Das Lied der Maori
1
»Sie sind Mrs. O’Keefe?«
William Martyn schaute verdutzt auf das rothaarige, zierliche Mädchen, das ihn an der Rezeption des Gästehauses willkommen hieß. Die Männer im Goldgräberlager hatten ihm Helen O’Keefe als ältere Dame geschildert, ja als eine Art weiblichen Drachen von der Sorte, die mit zunehmendem Alter Feuer spie. In Miss Helens Hotel herrschten strenge Sitten, hieß es. Das Rauchen sei verboten, ebenso Alkohol, erst recht das Mitbringen von Gästen anderen Geschlechts, sofern keine Heiratsurkunde vorlag. Die Erzählungen der Goldgräber hatten eher ein Gefängnis als ein Gasthaus erwarten lassen. Immerhin gäbe es keine Flöhe und Wanzen in Miss Helens Etablissement, dafür aber ein Badehaus.

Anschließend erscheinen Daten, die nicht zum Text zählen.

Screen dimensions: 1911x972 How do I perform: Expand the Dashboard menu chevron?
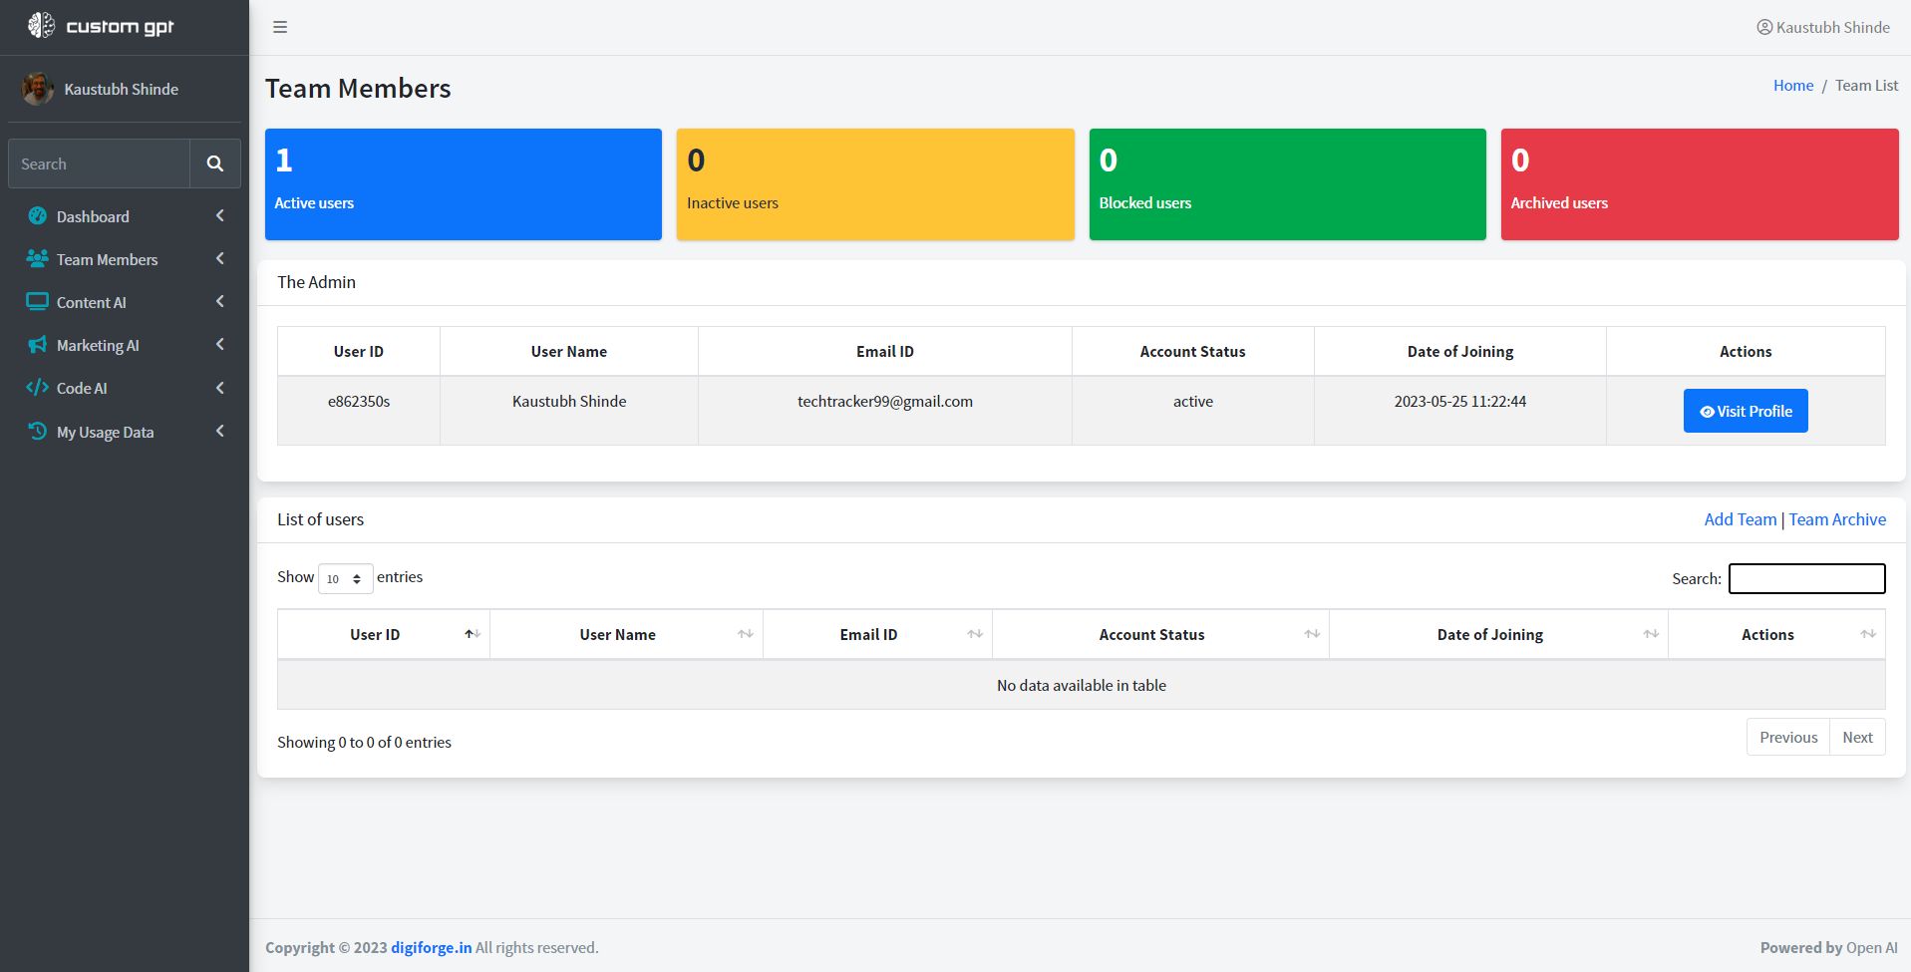(219, 216)
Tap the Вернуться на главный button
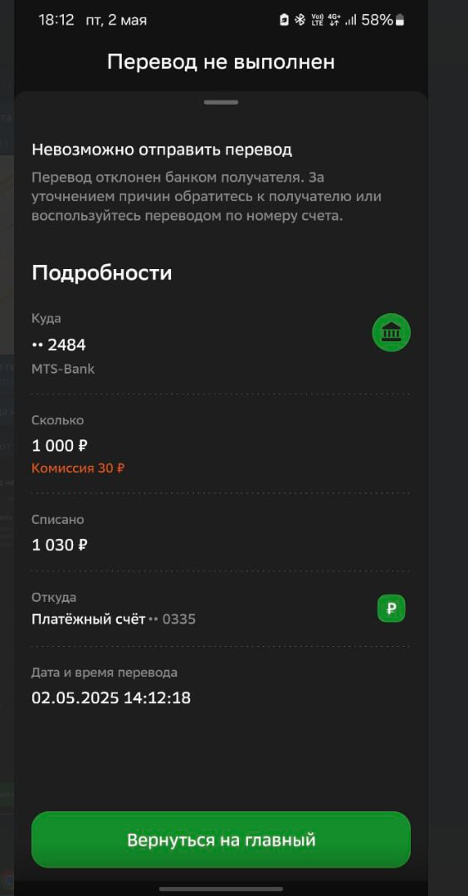468x896 pixels. (221, 840)
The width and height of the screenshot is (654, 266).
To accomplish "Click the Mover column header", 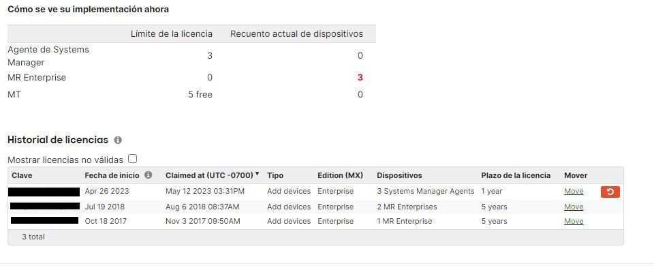I will tap(576, 175).
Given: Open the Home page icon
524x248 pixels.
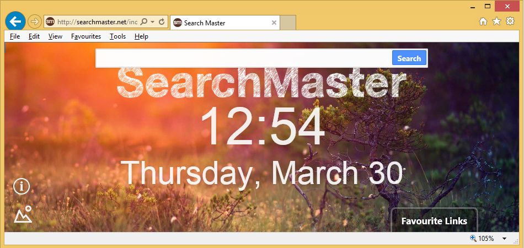Looking at the screenshot, I should click(483, 21).
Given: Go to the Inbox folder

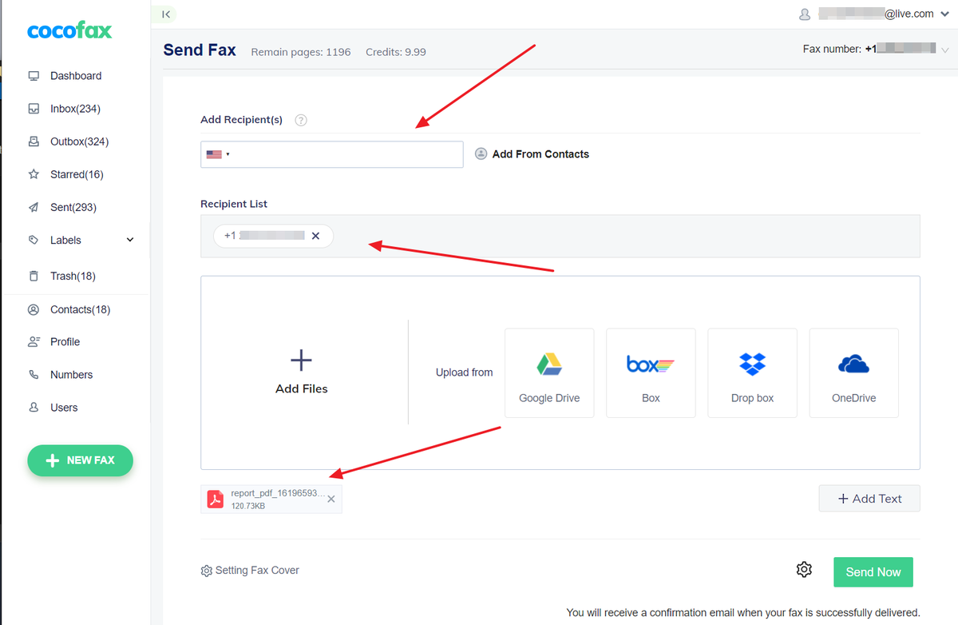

Letzteres hatte William endgültig davon überzeugt, alle Warnungen seiner Bekannten in den Wind zu schlagen. Nach drei Tagen auf dem Gelände der alten Schaffarm, die sich die Goldgräber als Unterschlupf gesichert hatten, war er zu allem bereit gewesen, um dem Ungeziefer dort zu entrinnen. Sogar den »Drachen« Helen O’Keefe wollte er über sich ergehen lassen.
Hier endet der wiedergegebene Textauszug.